Monday, December 12, 2005 04:19 PM

Over there, In the hat has the right idea

And it's one of the options on the table. I hate to say this but the fundies have a good idea there. What they don't realize though is that by allowing individual channels to be bought, they open the flood gates for networks to put out even more raunchier content than what's on there now. Imagine shows like The Sopranos on Spike TV unedited. It happened with the ratings system Clinton championed in '93, the new ratings allowed networks to push boundaries and gave them an excuse if any one sought damages against them. "Hey, it's rated TV MA, why's your kid watching it in the first place?" You'd see the same thing by switching over to a system which allows people to buy individual channels. "You bought our channel knowing full well what our programming was like." What you'll eventually end up with is the FCC losing alot of it's regulatory power as the market dictates what's acceptable on TV and what's not.

I'm all for it, let the conservatives shoot themselves in the foot. We get better more realistic TV, and they get to further cut themselves off from reality, it's a win win situation for both sides!

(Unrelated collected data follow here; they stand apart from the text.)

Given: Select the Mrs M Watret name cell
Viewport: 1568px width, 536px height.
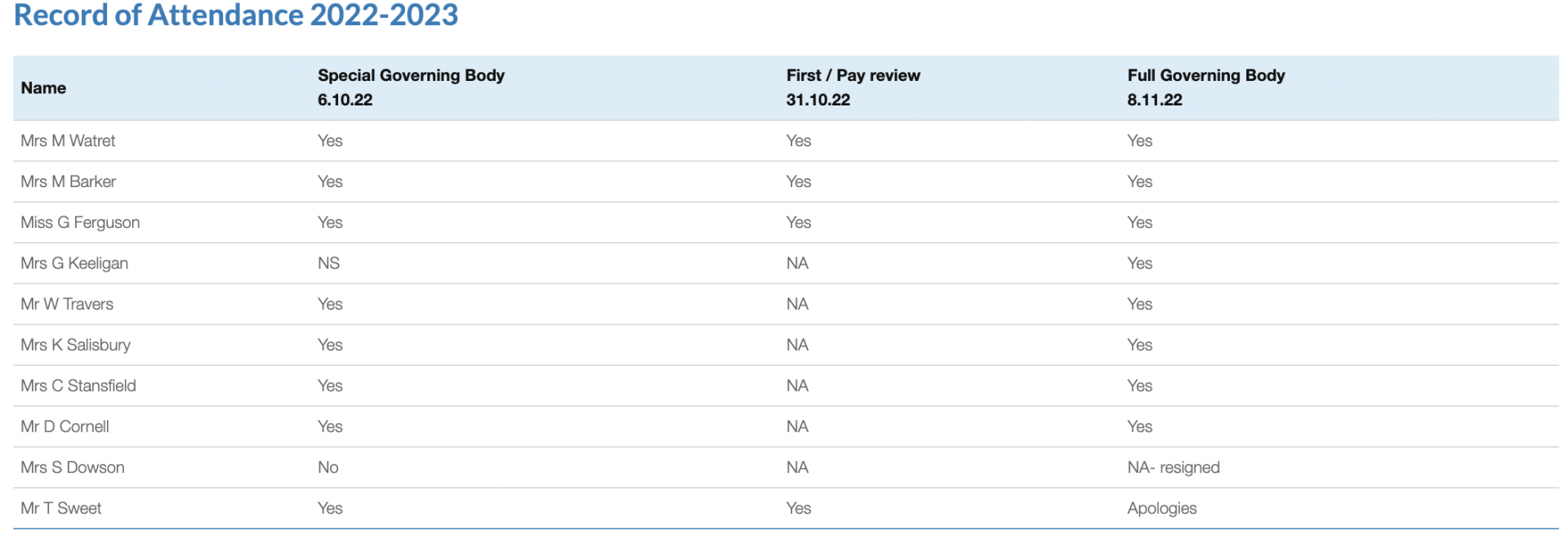Looking at the screenshot, I should click(x=68, y=141).
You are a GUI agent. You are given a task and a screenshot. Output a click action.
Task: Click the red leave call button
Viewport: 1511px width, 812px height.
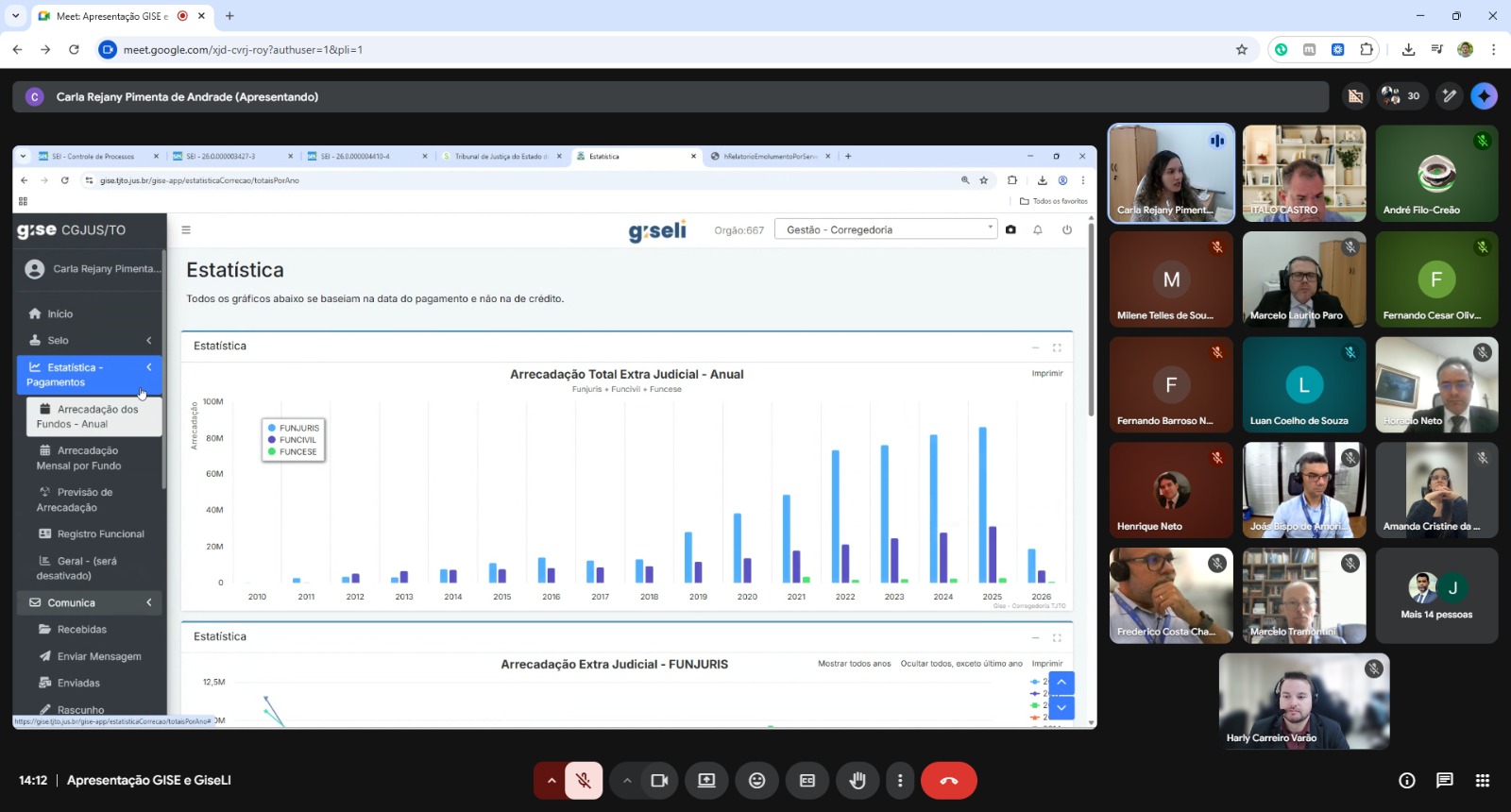click(948, 781)
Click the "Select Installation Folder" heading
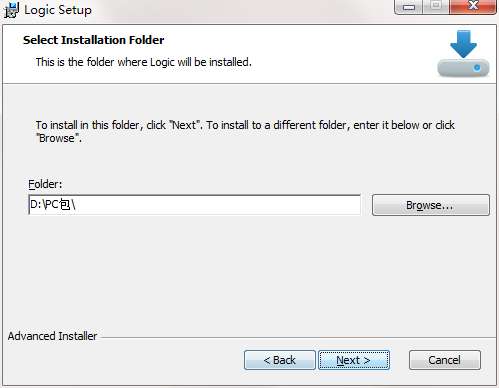Screen dimensions: 499x388 click(94, 40)
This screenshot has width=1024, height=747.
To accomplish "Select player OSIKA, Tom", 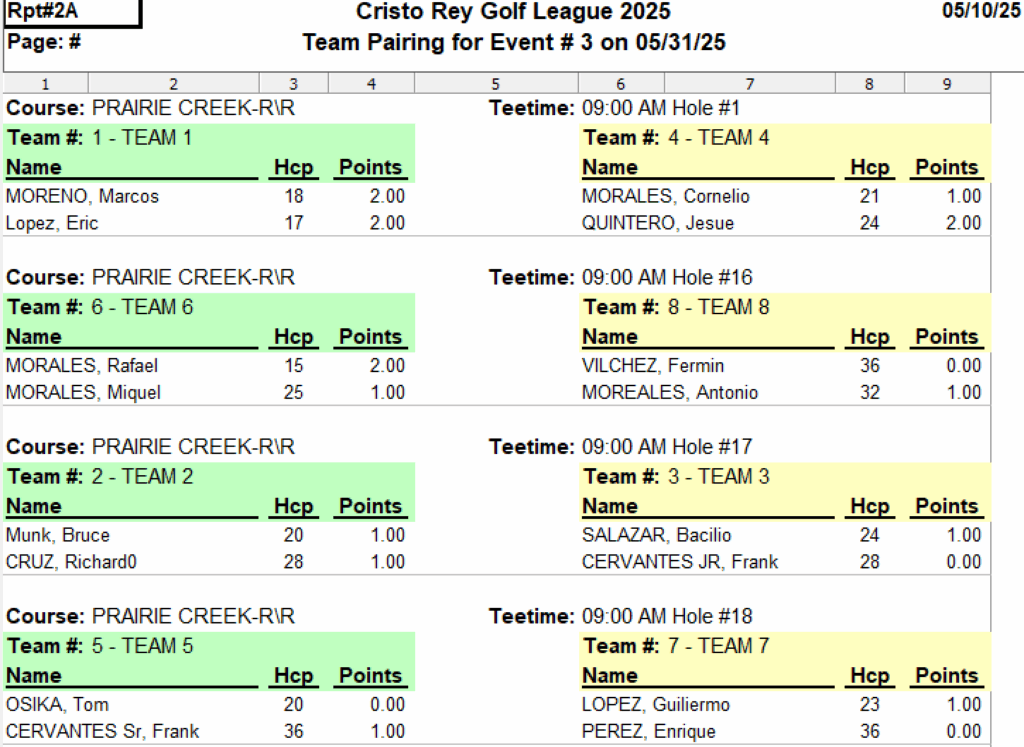I will (57, 705).
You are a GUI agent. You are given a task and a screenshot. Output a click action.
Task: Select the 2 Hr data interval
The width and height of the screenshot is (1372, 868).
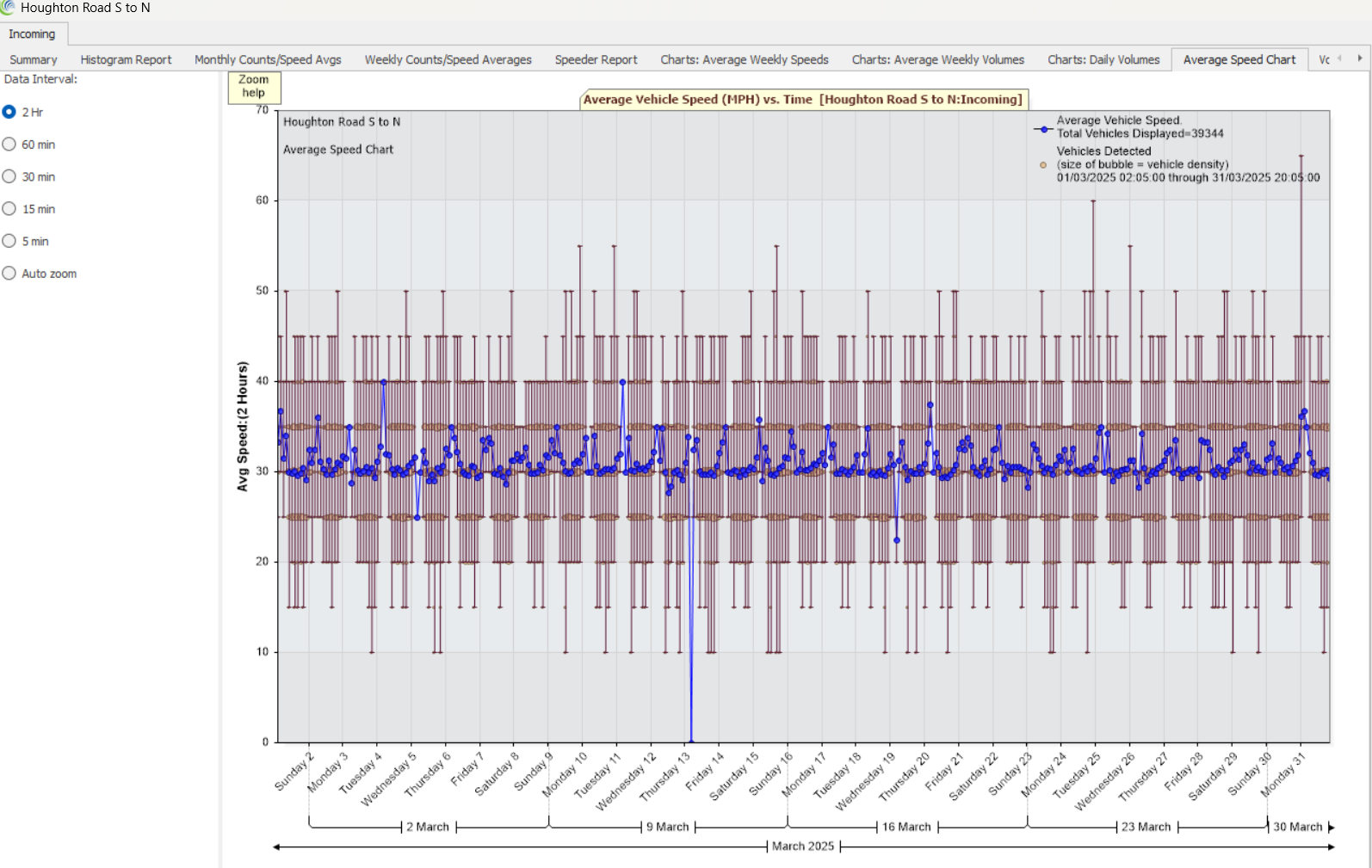click(x=9, y=112)
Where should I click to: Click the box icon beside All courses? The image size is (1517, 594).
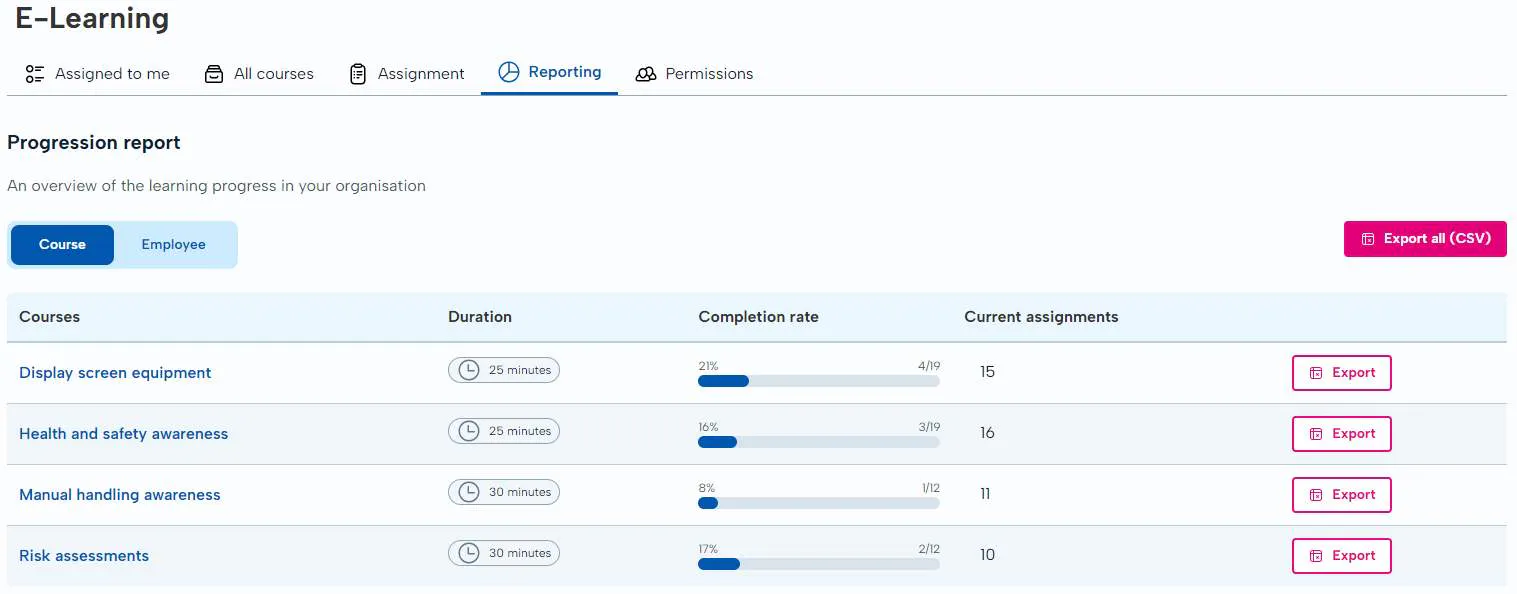tap(214, 74)
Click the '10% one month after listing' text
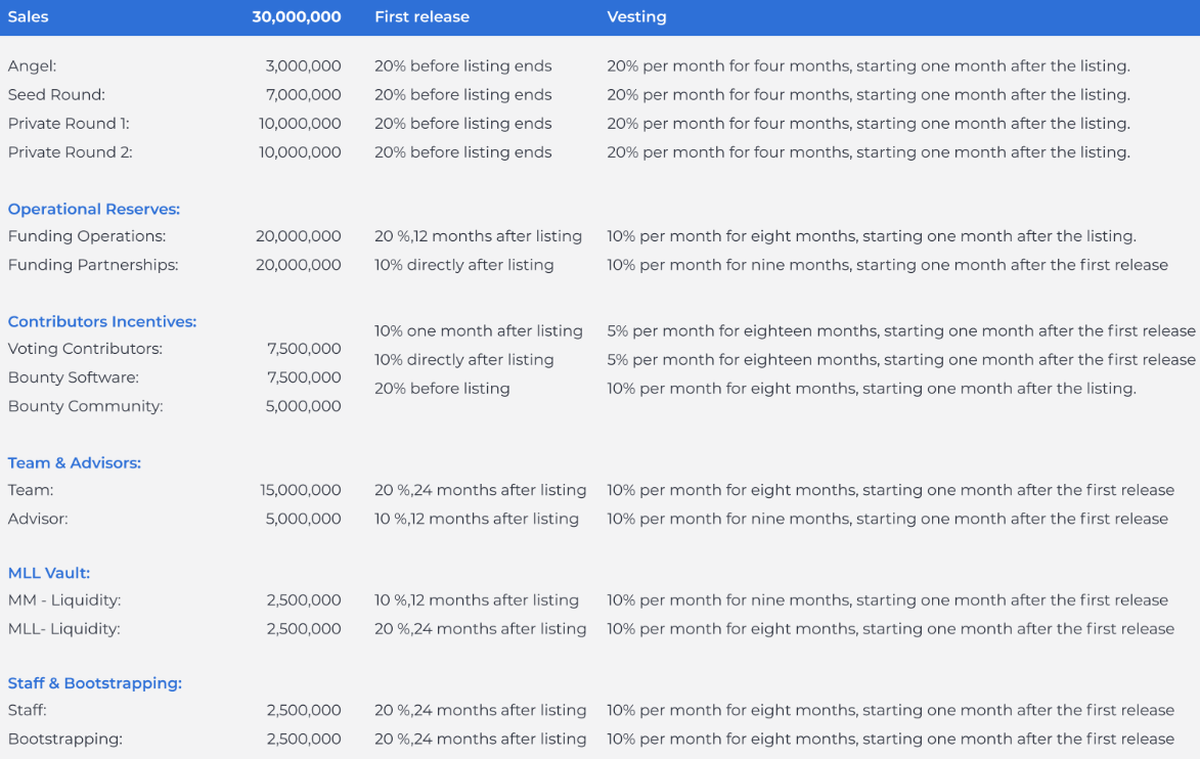The height and width of the screenshot is (759, 1200). point(478,331)
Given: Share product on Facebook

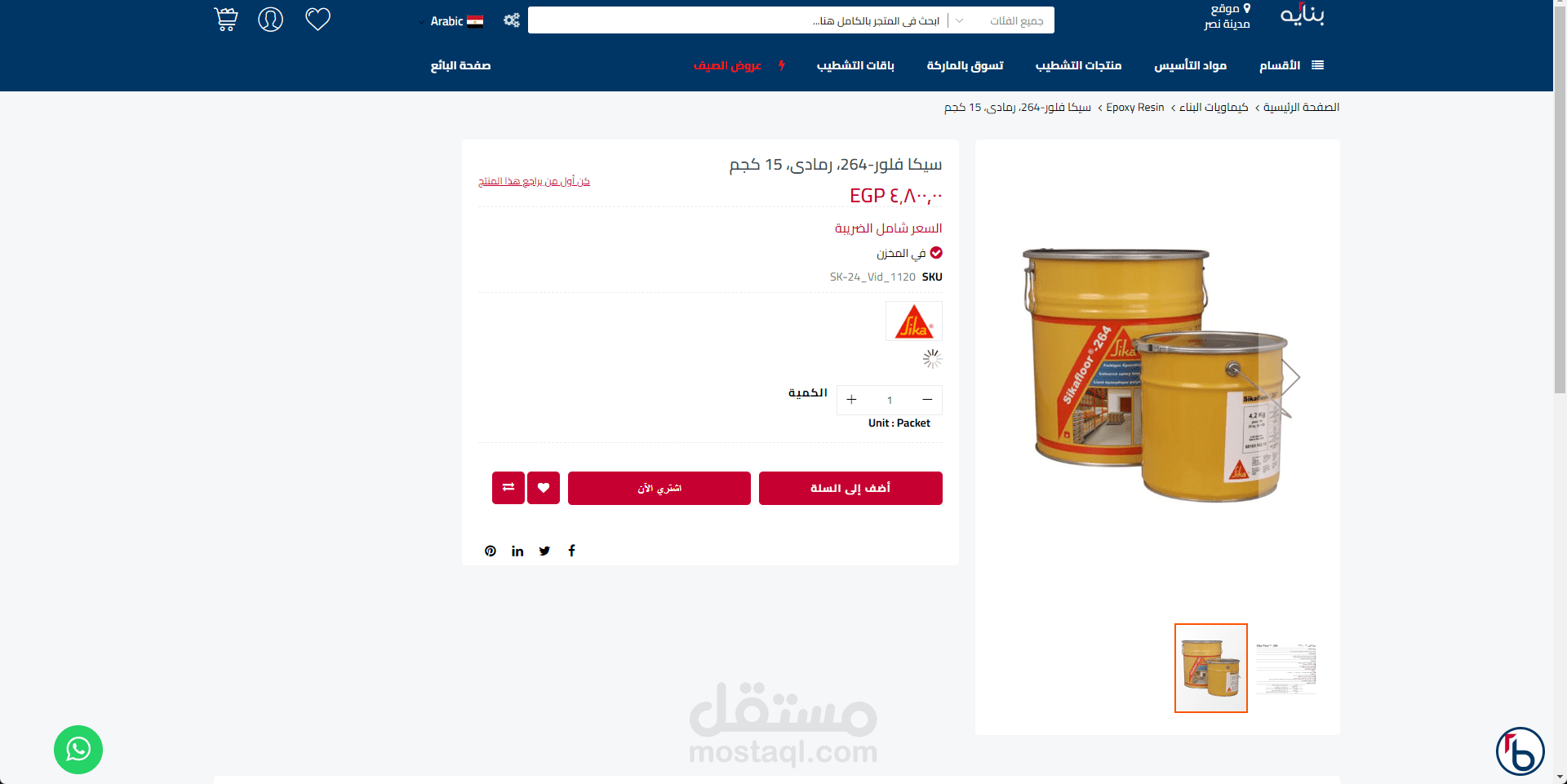Looking at the screenshot, I should pos(572,551).
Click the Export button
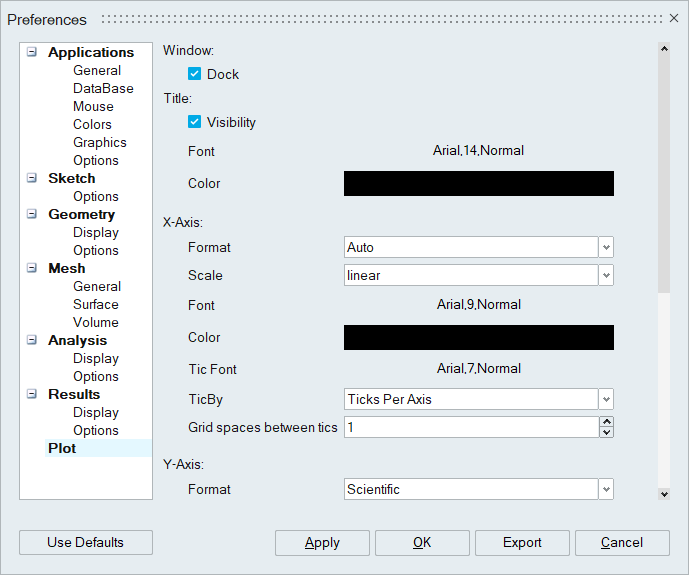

Monday, December 12, 2005 04:49 PM

Does FCC have authority?

I've been watching the discussions and news articles over the past several months, but I still don't grasp a fundamental point.

The FCC has authority over the air waves because they grant licenses to public property to networks using those air waves (with requirements for public service programming, etc.)

But cable and satellite companies do not use the air waves. They offer service based on privately-financed infrastructure.

How does the FCC even figure into it?

I expect if these FCC efforts go too far, it will end up in the courts.

But if I'm wrong, I'll opt for the adult, non-fundamentalist package and use my v-chip and satellite channel blocking options and my own presence to oversee what my grand-sons watch at my house.